## Compiti
a) Trascrivi la parte del testo sul Corvo che comincia con "(Sarah Mohr, incipit del film)" e finisce con "dollari, mica caramelle.", rinominando "film" in "lungometraggio" ovunque compaia.
b) Riassumi in due frasi il testo sul Corvo.
c) Riscrivi sotto forma di elenco il paragrafo del testo sul Corvo che inizia con "Ma cos’è che ha dato la spinta", mantenendone i fatti principali.

## Brano di testo
++++

« Un tempo la gente era convinta che quando qualcuno moriva, un corvo portava la sua anima nella terra dei morti. A volte però accadevano cose talmente orribili, tristi e dolorose, che l’anima non poteva riposare. Così a volte, ma solo a volte, il corvo riportava indietro l’anima, perché rimettesse le cose a posto. »
(Sarah Mohr, incipit del film)

 

Così, con questa frase, recitata dalla piccola Sarah, si apre una delle più belle gothic flabe negli anni ’90,
Il Corvo (the Crow). Tutti abbiamo preso in prestito frasi e citazioni, soprattutto gli adolescenti degli anni ’90, quelli che ancora un sogno ce l’avevano, hanno detto almeno una volta: “non può piovere per sempre”.
Ma cos’è che ha dato la spinta a questa favola moderna dai contorni cupi, gotici, che parla di morte, amore, corvi e notte del diavolo? Lo scopriamo facendo una attenta analisi sul marketing, su quello che è girato intorno a questo film e soprattutto su quello che è successo durante le riprese, stiamo parlando di una pellicola che ha incassato in tutto il globo 170 milioni di dollari, mica caramelle.

++++

## Materiale fornito
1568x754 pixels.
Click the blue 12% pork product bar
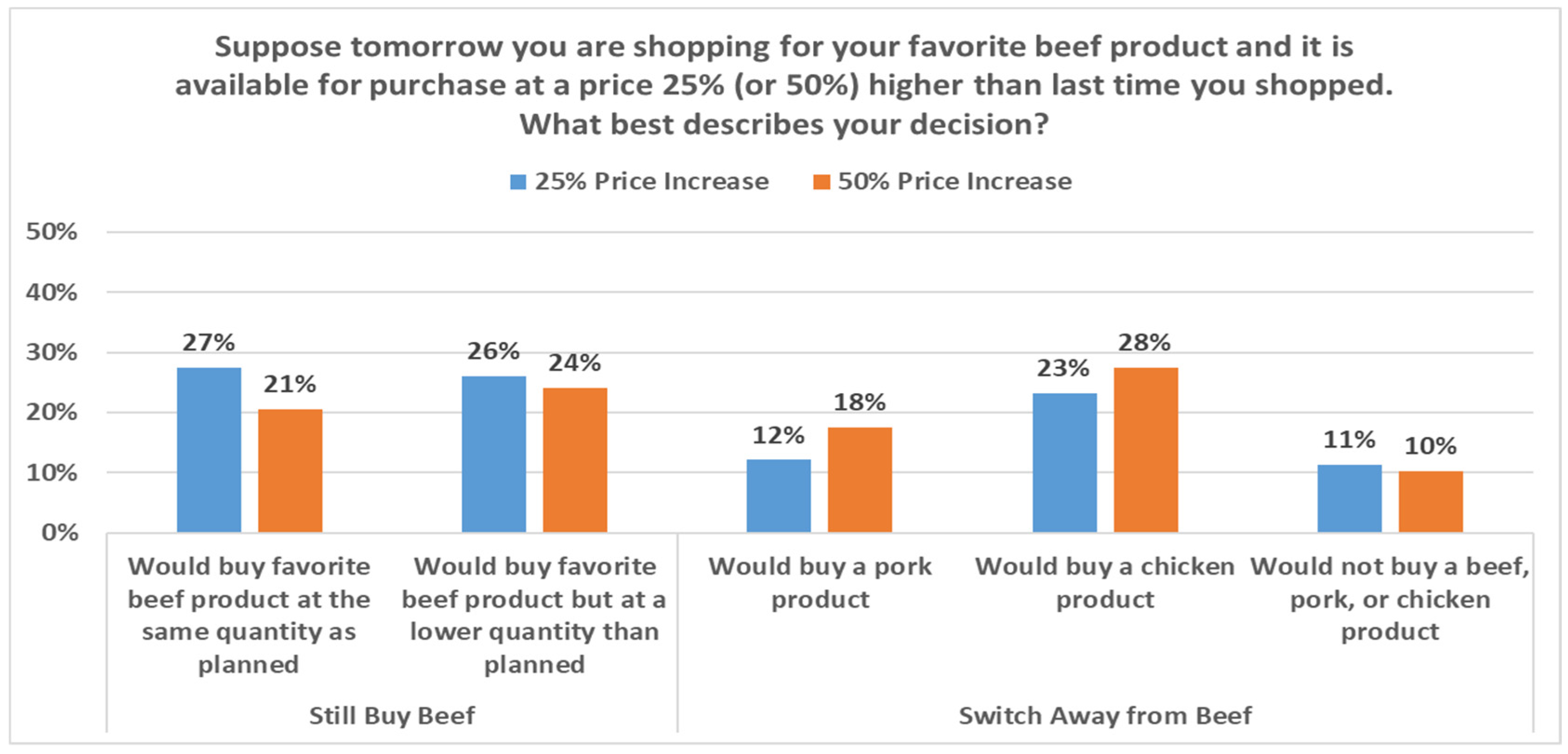pyautogui.click(x=779, y=496)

++++

## Risposte agli esercizi
a)
(Sarah Mohr, incipit del lungometraggio)

 

Così, con questa frase, recitata dalla piccola Sarah, si apre una delle più belle gothic flabe negli anni ’90,
Il Corvo (the Crow). Tutti abbiamo preso in prestito frasi e citazioni, soprattutto gli adolescenti degli anni ’90, quelli che ancora un sogno ce l’avevano, hanno detto almeno una volta: “non può piovere per sempre”.
Ma cos’è che ha dato la spinta a questa favola moderna dai contorni cupi, gotici, che parla di morte, amore, corvi e notte del diavolo? Lo scopriamo facendo una attenta analisi sul marketing, su quello che è girato intorno a questo lungometraggio e soprattutto su quello che è successo durante le riprese, stiamo parlando di una pellicola che ha incassato in tutto il globo 170 milioni di dollari, mica caramelle.

b) Il testo sul Corvo si apre con la frase iniziale del film, secondo cui un corvo porta nella terra dei morti l'anima di chi muore e talvolta la riporta indietro perché rimetta le cose a posto. Presenta Il Corvo come una favola moderna e cupa degli anni ’90, da cui molti hanno preso citazioni come “non può piovere per sempre”, e annuncia un'analisi del marketing e delle riprese di una pellicola che ha incassato 170 milioni di dollari nel mondo.

c)
- Domanda: che cosa ha dato la spinta a questa favola moderna e cupa, che parla di morte, amore, corvi e notte del diavolo.
- Metodo: un'attenta analisi del marketing, di ciò che è girato intorno al film e di quanto è successo durante le riprese.
- Dato: la pellicola ha incassato in tutto il mondo 170 milioni di dollari.